2. Do not force the conversation

Suppose the anticipated outcome from using the SIPOC-R tool is to facilitate communication and cultural development. In that case, it is essential to set that expectation initially and allow the dialogue to transpire organically. Prompting or guiding the conversation will erode the benefit of using this exercise to address communication needs in a naturally occurring manner. Instead, have participants discuss their needs and requirements, allowing for dialogue about the communication and culture. 

3. Allow time for breaks and sidebar conversations 

Following up from not forcing the conversation, for the team to gain the maximum benefit from using the SIPOC-R to discuss the organization’s culture from an internal/external customer perspective, allow the team the opportunities to discuss intangible topics such as how goals are communicated and how feedback is received across roles and functions. 

4. Do set expectations 

As with all Lean Six Sigma tools, it is essential to set expectations and objectives before completing the tool. In this case, the team was informed that we are doing this exercise to understand our stakeholders and what they need. In addition, the team was told that the MBB had some questions about how the internal customer feedback was being gathered and that one of the topics the team would debrief on identified the “lost in translation” internal customer opportunities after they completed the exercise. 

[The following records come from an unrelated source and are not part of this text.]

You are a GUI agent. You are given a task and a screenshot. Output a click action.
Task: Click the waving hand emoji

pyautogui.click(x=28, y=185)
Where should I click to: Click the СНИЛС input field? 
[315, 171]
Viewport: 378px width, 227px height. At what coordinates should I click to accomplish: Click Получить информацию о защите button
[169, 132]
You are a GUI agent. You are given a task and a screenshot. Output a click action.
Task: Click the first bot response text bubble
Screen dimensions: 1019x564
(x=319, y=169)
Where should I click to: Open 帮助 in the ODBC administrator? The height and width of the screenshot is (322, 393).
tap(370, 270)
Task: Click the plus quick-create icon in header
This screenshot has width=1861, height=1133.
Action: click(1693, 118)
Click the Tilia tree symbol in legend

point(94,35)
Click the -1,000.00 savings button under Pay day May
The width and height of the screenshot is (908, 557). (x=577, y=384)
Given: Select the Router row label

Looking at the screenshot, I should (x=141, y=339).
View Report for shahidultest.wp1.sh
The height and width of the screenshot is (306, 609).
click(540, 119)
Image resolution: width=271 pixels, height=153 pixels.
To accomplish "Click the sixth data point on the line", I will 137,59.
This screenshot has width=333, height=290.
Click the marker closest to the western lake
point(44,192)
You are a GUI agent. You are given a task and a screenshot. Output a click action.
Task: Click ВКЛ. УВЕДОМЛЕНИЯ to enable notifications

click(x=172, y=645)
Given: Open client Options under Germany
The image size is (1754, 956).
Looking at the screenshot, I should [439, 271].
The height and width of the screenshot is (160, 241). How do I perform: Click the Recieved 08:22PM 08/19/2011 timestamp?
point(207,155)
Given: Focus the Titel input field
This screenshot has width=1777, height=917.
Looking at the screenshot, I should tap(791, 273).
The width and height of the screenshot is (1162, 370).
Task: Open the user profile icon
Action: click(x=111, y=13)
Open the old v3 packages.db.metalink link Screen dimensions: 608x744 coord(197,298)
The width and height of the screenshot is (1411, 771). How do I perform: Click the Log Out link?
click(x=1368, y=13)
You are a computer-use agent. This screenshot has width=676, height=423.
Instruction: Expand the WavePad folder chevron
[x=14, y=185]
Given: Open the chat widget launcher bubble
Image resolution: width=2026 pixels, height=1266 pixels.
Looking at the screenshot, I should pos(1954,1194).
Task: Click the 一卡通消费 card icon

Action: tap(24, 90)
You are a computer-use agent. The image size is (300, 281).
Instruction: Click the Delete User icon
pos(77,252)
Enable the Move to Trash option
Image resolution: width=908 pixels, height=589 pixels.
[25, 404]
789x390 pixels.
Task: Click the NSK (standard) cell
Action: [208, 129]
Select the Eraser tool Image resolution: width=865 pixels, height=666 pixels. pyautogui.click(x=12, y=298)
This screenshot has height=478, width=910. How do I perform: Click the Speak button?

Don’t save SIPOC-R for DMAIC projects

So often, Lean Six Sigma tools are saved for DMAIC projects and not adapted for non-project applications. In the case of this organization, they seemed to have everything “right” for a robust culture of continuous improvement, but upon closer inspection, they lacked the connecting communication to pull the culture together. Using the SIPOC-R tool was a great unifier that reinforced the importance of considering colleagues as internal customers and allowed the team to discuss the condition of their department in an objective, non-judgemental way.